「罠」
「ラモンにヒリエ!今回お前らに出番はねぇぞ?」
「そうですよ?私たちの兵まで"無駄"に失いたくはありませんし」
「…」
「テメェら…」
「ラモン!抑えなさい」
バフースから少し離れた丘の上において、帝国軍の軍団長5人が穏やかでは無い雰囲気の中で会話を交わす。

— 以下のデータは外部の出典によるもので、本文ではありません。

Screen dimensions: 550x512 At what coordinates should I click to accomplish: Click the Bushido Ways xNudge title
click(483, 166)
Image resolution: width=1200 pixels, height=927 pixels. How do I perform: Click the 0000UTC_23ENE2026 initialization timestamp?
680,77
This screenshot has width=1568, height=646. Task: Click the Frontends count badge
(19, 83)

「サルマン!それにしてもあいつら…リオ・アダチとかいったっけ?ミノタウルスに人狼…それにあれはヴァンパイアじゃねぇか??あんな派手な奴らを今までどこに隠してやがった?」
「ふむ…確かに、小国なら単騎で滅ぼす事も容易な戦力があれほどとは…デスデモーナ大森林から出現したらしいですが、よくこれまで目立った動きもなかったですね」
ジャッカルとサルマンの視線の先には、陥落したバフースに続々と入場していく亜人やアンデット…それも各々が童話や伝承に謳われるような強力なものの姿があった。
「…でも包囲に成功してる…彼らは袋のネズミ…」
「そうだぜナナ!!奴らバフースを落としたと思って良い気になってやがるぞ」
「そうですね、自分たちが包囲されているとも知らずにね」
帝国軍は彼らの言葉通り、バフースを囮にしてリオ・アダチの軍勢を一箇所に留め、包囲することが本来の目的であった。

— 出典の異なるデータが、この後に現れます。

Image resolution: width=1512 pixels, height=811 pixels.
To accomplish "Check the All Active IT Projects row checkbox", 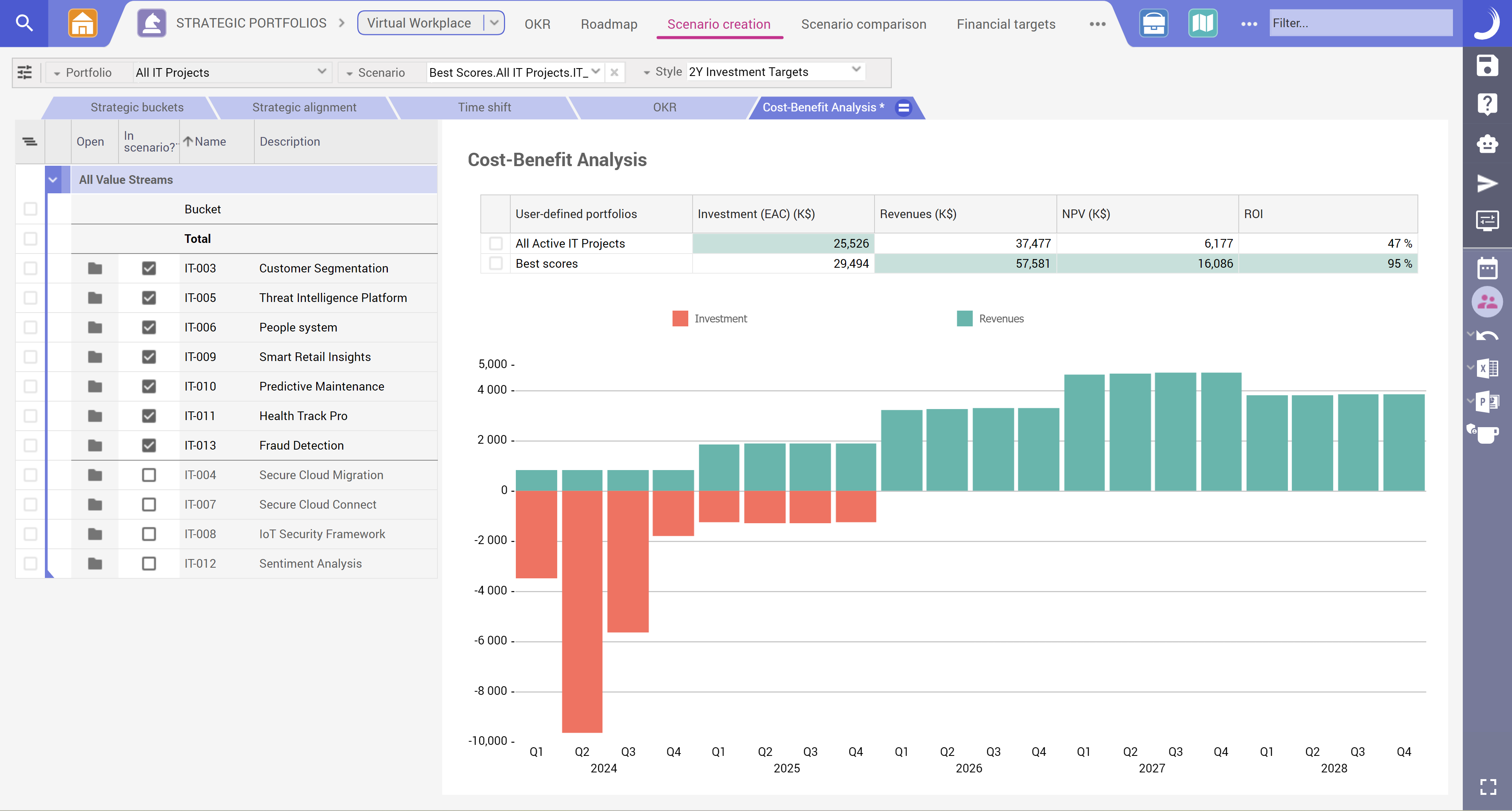I will click(x=496, y=243).
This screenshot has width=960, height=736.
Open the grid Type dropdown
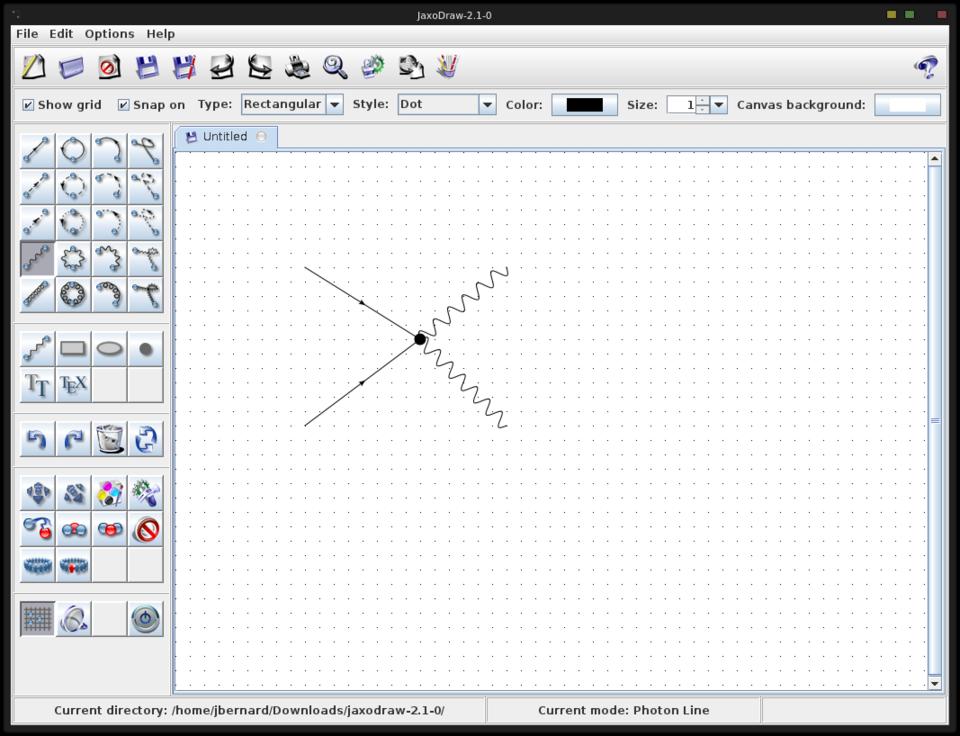(x=334, y=105)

「だがよ…死んでいったバフースの奴らのことを思うと…」
「ラモン!!お前はいつからそんな腑抜けになったんだ?!あいつらも帝国の為に死んだなら本望だろ?」
「ジャッカルの言う通りです。帝国の為に死ぬことは帝国臣民の大義ですからね。その為に私の第6軍が"魔力干渉"をして情報を隠蔽していたのですから」
「貴方達だったのね…あの不快な魔力の波動は…"新兵器"か何かなの?」
サルマンは眼鏡をクイっと押し上げ、得意げな顔をしながら言う
「ヒリエ、余計な詮索はやめていただきたい。それとも私が元帥から新たに"兵器"を譲り受けた事に嫉妬でもしているのですか?」
「っ!…もういいわ」
「…そんな事より、いつ奴らを攻める?」
白髪の幼げな少女は、自らの魔力をほんの少し解放しながら問う
「!!…ナナ、"奴"が帰ってくるまでは待機だって言ったろ?」
ナナが僅かに解放した魔力は、実力者が集うこの場においても、十分すぎるほどの波動を放っていた。
それ程までに彼女の力は突出しているのだ。
「…そう」
ナナは再び虚空を見つめるかのような虚げな表情になり、地面に座り込む。
「それで…シャロウはまだか??」
ジャッカルはサルマンにそう尋ねるが、それを制止するかのようにサルマンは手をかざし
「いや…ちょうど来たみたいだ」
見ると、巨大な影の塊が猛スピードで5人に迫って来た。
やがて5人の中心まで影がやってくると、影から人間の身体が這い出て来た。
「遅えぞシャロウ」
「申し訳ありませんねぇ、魔力干渉のせいで貴方達の位置を特定するのがすこーしだけ難しかったのですよーお」
「貴方…この探知阻害を受けながら私たちの場所を…」
「おっとヒリエさーん、久しぶりですねぇ。相変わらずお綺麗なことで」
「…それで、もう攻める?」
ナナは再び臨戦態勢を取るかのように、魔力を解放しながらシャロウに近づいていくが
「おっとナナちゃん。それはまだやめておいた方がいいですよーお」
シャロウはナナの威圧を意に介さないようすであった。
「…どうして?」
「それは…既に私らの場所が敵にばれちゃっているからでーすねぇ」
シャロウがそう言うのと時を同じくして、
5人の周囲の地面から、次々にスケルトンが這い出て来たのだった。